Items in a dataset:

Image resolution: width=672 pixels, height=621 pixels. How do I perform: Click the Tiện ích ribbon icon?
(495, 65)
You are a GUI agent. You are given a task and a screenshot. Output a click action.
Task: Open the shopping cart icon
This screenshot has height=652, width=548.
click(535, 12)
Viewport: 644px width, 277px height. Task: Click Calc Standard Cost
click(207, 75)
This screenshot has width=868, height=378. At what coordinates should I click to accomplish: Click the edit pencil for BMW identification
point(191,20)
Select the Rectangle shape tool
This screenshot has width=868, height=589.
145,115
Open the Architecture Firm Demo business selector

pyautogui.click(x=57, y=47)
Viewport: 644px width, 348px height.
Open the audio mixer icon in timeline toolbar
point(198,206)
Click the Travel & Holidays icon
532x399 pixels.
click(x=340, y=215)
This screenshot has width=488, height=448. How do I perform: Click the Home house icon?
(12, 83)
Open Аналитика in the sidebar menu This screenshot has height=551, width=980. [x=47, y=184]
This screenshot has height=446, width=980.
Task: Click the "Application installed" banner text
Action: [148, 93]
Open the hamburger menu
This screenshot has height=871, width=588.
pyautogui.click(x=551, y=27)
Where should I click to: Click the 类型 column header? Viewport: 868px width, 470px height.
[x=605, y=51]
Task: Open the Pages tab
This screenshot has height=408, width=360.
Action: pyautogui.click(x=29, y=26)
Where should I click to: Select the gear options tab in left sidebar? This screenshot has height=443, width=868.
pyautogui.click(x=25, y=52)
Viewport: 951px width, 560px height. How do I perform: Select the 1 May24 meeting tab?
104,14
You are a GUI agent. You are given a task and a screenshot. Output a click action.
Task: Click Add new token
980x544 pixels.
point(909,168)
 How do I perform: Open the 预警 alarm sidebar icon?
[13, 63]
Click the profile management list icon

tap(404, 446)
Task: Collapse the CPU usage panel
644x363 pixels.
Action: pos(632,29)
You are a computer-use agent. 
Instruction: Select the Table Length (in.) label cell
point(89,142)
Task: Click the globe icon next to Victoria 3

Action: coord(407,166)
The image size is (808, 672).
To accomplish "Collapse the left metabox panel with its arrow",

YOUR OBJECTIVE:
Copy out the lines again, word for word, starting at the line with "The image size is (808, 672)." and going through to the end of the data above, including both.

SOLUTION TO THIS PROBLEM:
The image size is (808, 672).
To accomplish "Collapse the left metabox panel with its arrow",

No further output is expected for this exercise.